The bill strengthens protections and accountability for Treasury payment-system access and disclosure of tax-return information, giving taxpayers strong remedies, but does so at the cost of substantial new liability, litigation risk, and operational constraints that may raise costs and hinder staffing and workflows.
Taxpayers and federal funds: Treasury payment systems will have tighter limits on who can administer/access them, reducing the risk of unauthorized administrative access and lowering the chance of fraud or theft of public funds.
Taxpayers: Individuals harmed by improper access or disclosure of tax-return information can sue covered persons and recover substantial monetary relief (statutory damages up to $250,000 plus fees), providing a strong remedy and deterrent.
Taxpayers: The bill restricts disclosures of tax returns through Treasury public money receipt/payment systems to defined 'covered' individuals, reducing the chance of unauthorized dissemination of sensitive tax information.
Federal employees, contractors, and taxpayers: The new private right of action plus high statutory damages (up to $250,000 per improper access/disclosure, plus attorney's fees and potential punitive damages) creates substantial litigation and liability risk for individuals and agencies.
Government contractors and taxpayers: The heightened liability and risk of large awards could chill contractor participation or prompt higher contractor/insurer prices, raising costs for government services and ultimately taxpayers.
Federal employees, contractors, and financial institutions: Access restrictions (including limits tied to tenure or role) could impede operations, reduce staffing flexibility, and complicate Treasury and payment-system workflows.
Based on analysis of 3 sections of legislative text.

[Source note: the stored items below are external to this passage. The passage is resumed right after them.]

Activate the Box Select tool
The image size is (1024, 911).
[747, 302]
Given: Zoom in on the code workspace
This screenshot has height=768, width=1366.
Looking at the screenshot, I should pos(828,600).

Prohibits unauthorized persons from accessing Treasury public money systems and creates large civil damages and new tax confidentiality protections for improper access or disclosure.
Makes it illegal for anyone other than qualifying federal employees or long‑term federal contractors to knowingly access or control Treasury public money receipt or payment systems, and creates a private right of action with large statutory damages for unlawful access or disclosure; also amends tax confidentiality law to bar certain covered individuals from receiving return information via those Treasury systems and raises civil damages for violations to $250,000.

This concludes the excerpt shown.